Having a look at the price action over recent months, now it is taking a slightly closer look, we can see that the decline between July and August was pretty impulsive, so we've had successive days where the market has closed lower.

What we've also labelled on here is actually an Elliott wave pattern. Now, for the people who sort of watched our sort of clip last month you would have noticed that we sort of used this type of analysis previously.

Now, what we're looking for in this case is actually a five wave count to the downside. We can sort of label the first three waves with the wave three being the most apparent and effectively the sharpest decline that we've sort of seen so far.

Now, what we're actually anticipating over the coming days is actually a short covering rally to the upside. So we would actually anticipate any buying pressure for the near term to be fairly limited before we actually ultimately see another leg to the downside. So that's sort of our view in terms of where the pullback will actually come to. Typically, we're sort of looking at the 50% to 61.8% region which falls in the region of sort of 1,224 to around sort of 1,250. But, in my opinion, I think we're not going to probably trade as high as that. I think just slightly above 1,200 is where we will see this rally sort of push up to before actually pushing slightly lower.

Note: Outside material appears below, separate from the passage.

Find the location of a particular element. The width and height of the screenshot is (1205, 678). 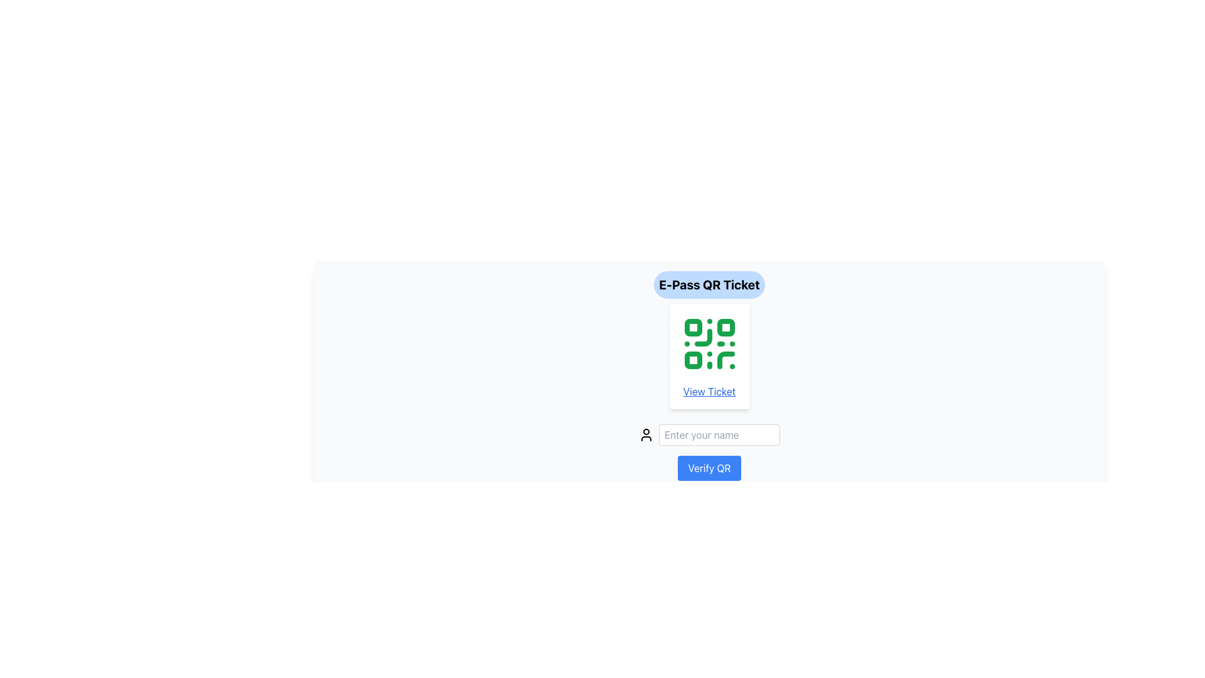

the decorative segment of the QR code design located under the 'E-Pass QR Ticket' label in the top-right area of the main interface is located at coordinates (725, 326).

Now, in terms of how far can this decline actually go down to, just looking back, reverting back to the weekly chart, we can see that the 50% to 61.8% region which falls in the area of sort 1,010 to around 9,950, that's sort of the region we're looking the pullback to come down to.

However, we do have a bit of technical support marked by the 2008 lows which sits roughly at around 1,000 for the S&P500.

So all in all, we expect a short covering rally to the upside over the coming days with one more leg to the downside with support coming into play marked by the 2010 lows.

Today, this has been CantosCharts. My name is Hemal Darjee. We look forward to seeing you for the remainder of the week.